2. The groundwater sampling apparatus of claim 1 wherein said packer comprises:
a flexible bladder sealingly attached to said pump, said flexible bladder defining a gas chamber between said pump and said flexible bladder.
3. The groundwater sampling apparatus of claim 1 wherein said packer comprises:
a packer body secured to said pump, said packer body defining a fluid inlet passage extending completely through said packer body, said fluid inlet passage being in communication with said inlet of said pump and with said portion of said groundwater in said well; and a flexible bladder sealing attached to said packer body, said flexible bladder defining a gas chamber between said packer body and said flexible bladder.
4. The groundwater sampling apparatus of claim 1 wherein said packer comprises:
a hollow cylindrical tube fixedly attached to said inlet of said pump, said hollow cylindrical tube fixedly attached to said inlet of said pump, said hollow cylindrical tube having a plurality of holes extending completely through said cylindrical tube, said inlet of said pump being in communication with said portion of said groundwater in said well through said plurality of holes when said pump is submerged in said groundwater;
a packer body fixedly secured to said cylindrical tube; and
a flexible bladder sealingly attached to said packer body, said flexible bladder defining a gas chamber between said packer body and said flexible bladder.
5. A groundwater sampling apparatus for withdrawing groundwater samples from a groundwater monitoring well, said apparatus having dedicatable inground components to prevent the apparatus from contaminating another well, said apparatus including a gas-actuated water sampling pump having an inlet, an outlet and a first gas chamber for receiving a gas therein, a gas-actuated packer associated with said pump, said packer having a second gas chamber for receiving gas therein, and a controller selectively communicable with said sampling pump and said packer, said controller including:
a source of said gas under pressure;
first valve means connected to said source of said gas and being actuable into a pressurizing mode to provide gas communication between said source of said gas and said first gas chamber of said sampling pump and actuable into a relief mode to provide gas communication between said gas chamber and a region having a pressure lower than that of said source;
second valve means connected to said source of said gas and being actuable into a pressurizing mode to provide gas communication between said source of said gas and said second gas chamber of said packer; and
pneumatic timing control means for selectively actuating said first valve means into a pressurizing mode for a first predetermined time period and actuating said first valve means into a relief mode for a second predetermined time period, thereby causing the pressure of said gas in said first gas chamber to be alternately raised and lowered;
said controller systems being portable so as to be selectively connectable to and disconnectable from said sampling pump in said monitoring well or to a correlative dedicated inground sampling pump in similar monitoring wells.

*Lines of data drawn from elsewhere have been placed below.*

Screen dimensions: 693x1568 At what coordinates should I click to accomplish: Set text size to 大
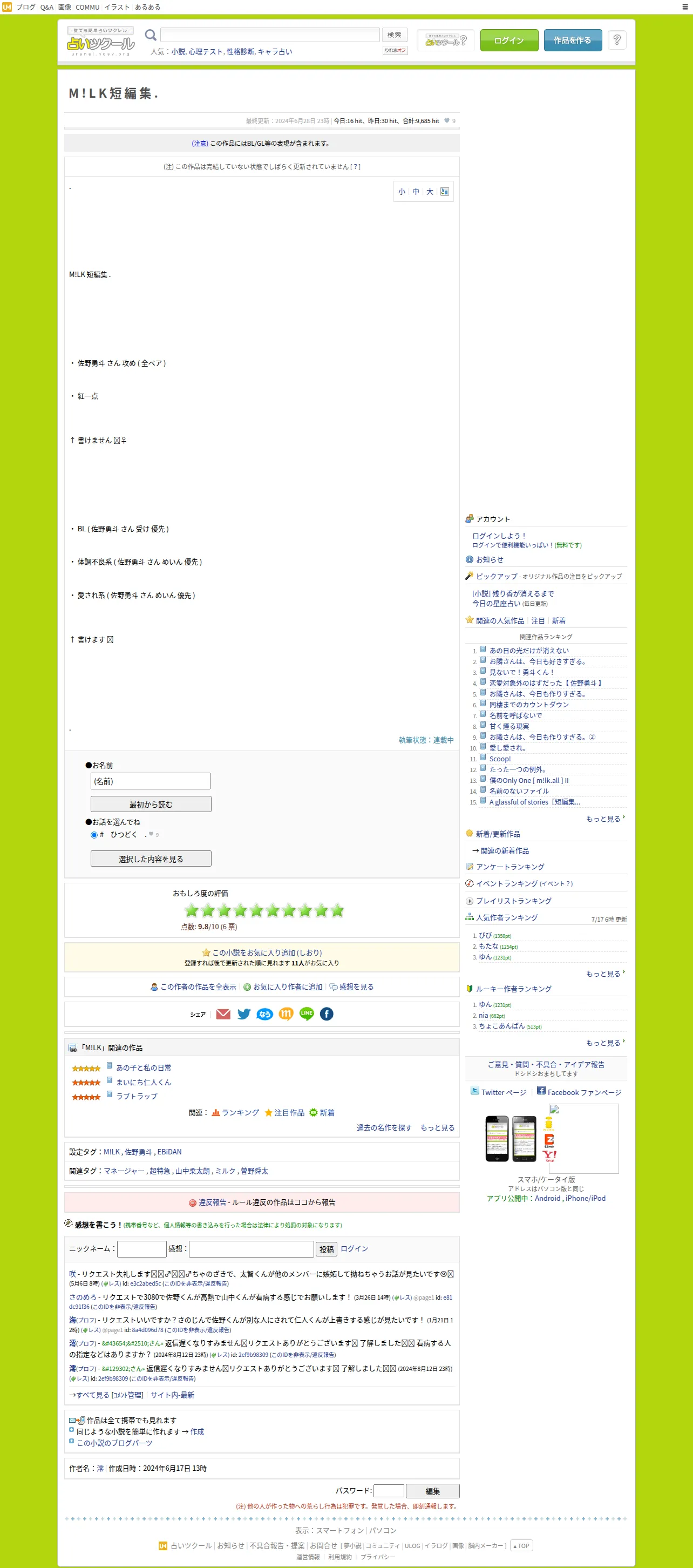click(430, 191)
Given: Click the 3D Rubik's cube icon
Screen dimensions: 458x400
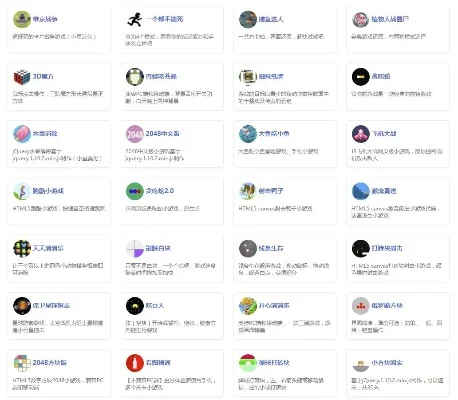Looking at the screenshot, I should pyautogui.click(x=22, y=77).
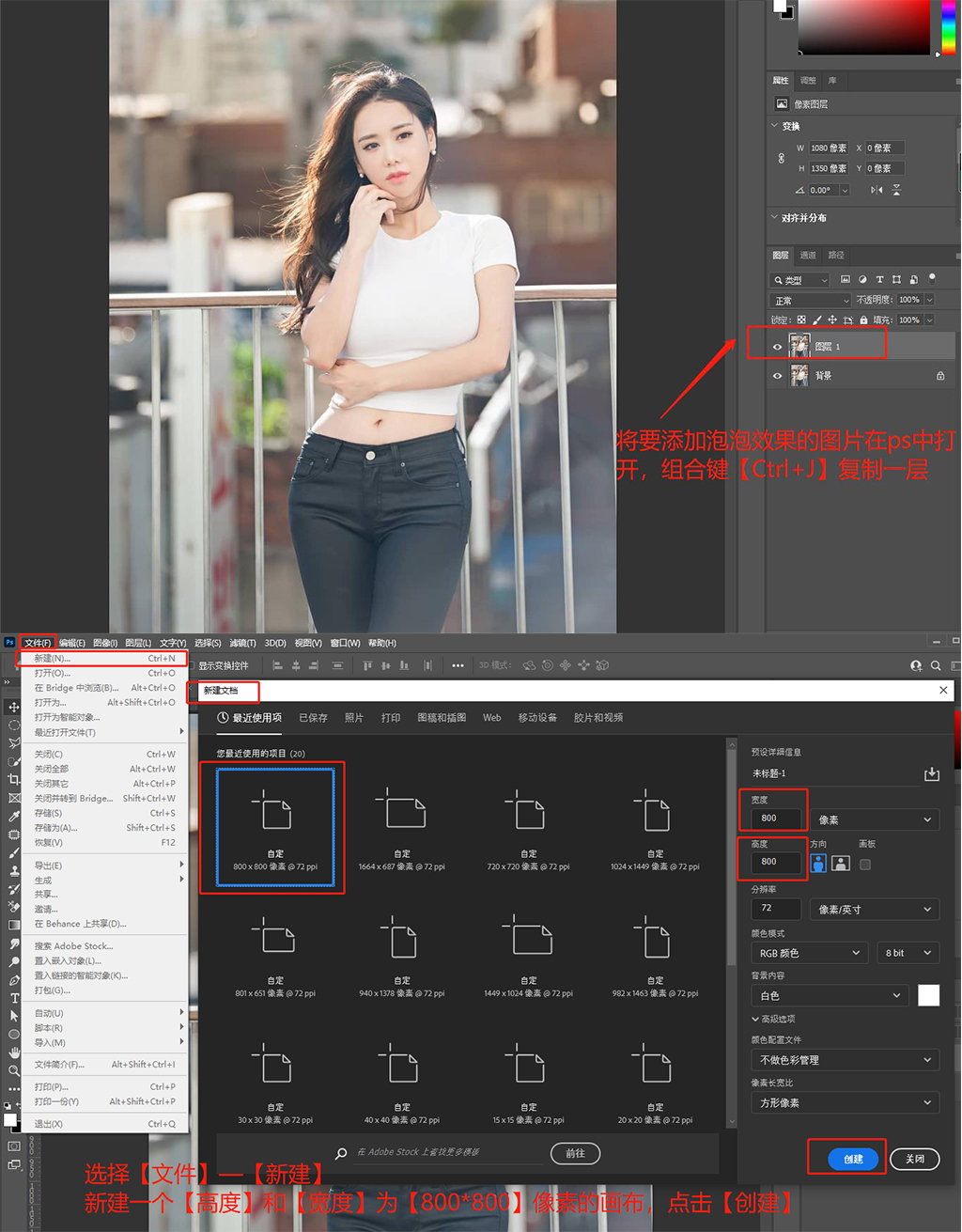962x1232 pixels.
Task: Click the 关闭 button in dialog
Action: 914,1159
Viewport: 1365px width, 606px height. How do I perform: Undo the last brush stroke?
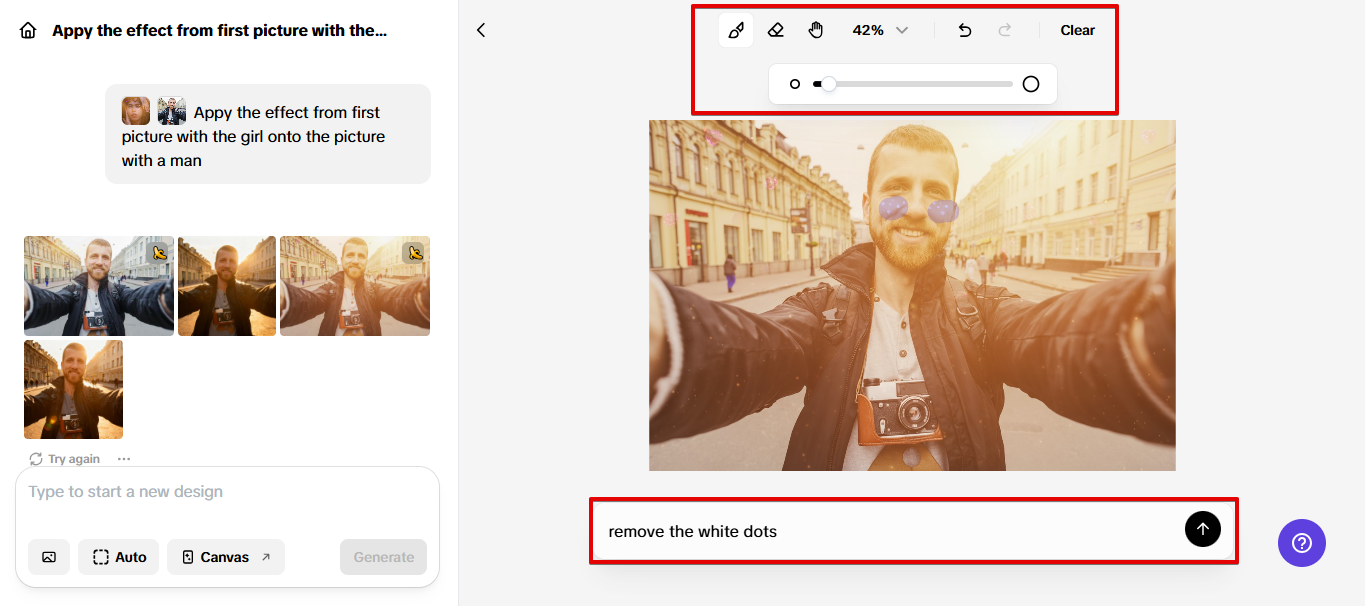click(964, 30)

6. The groundwater sampling apparatus of claim 5 wherein said gas-actuated packer comprises:
a flexible bladder sealingly attached to said pump, said flexible bladder defining said second gas chamber between said pump and said flexible bladder.
7. The groundwater sampling apparatus of claim 5 wherein said packer comprises:
a packer body secured to said pump, said packer body defining a fluid inlet passage extending completely through said packer body, said fluid inlet passage being in communication with said inlet of said pump and with said portion of said groundwater in said well; and
a flexible bladder sealingly attached to said packer body, said flexible bladder defining a gas chamber between said packer body and said flexible bladder.
8. The groundwater sampling apparatus of claim 5 wherein said packer comprises:
a hollow cylindrical tube fixedly attached to said inlet of said pump, said hollow cylindrical tube fixedly attached to said inlet of said pump, said hollow cylindrical tube having a plurality of holes extending completely through said cylindrical tube, said inlet of said pump being in communication with said portion of said groundwater in said well through said plurality of holes when said pump is submerged in said groundwater;
a packer body fixedly secured to said cylindrical tube; and
a flexible bladder sealingly attached to said packer body, said flexible bladder defining a gas chamber between said packer body and said flexible bladder.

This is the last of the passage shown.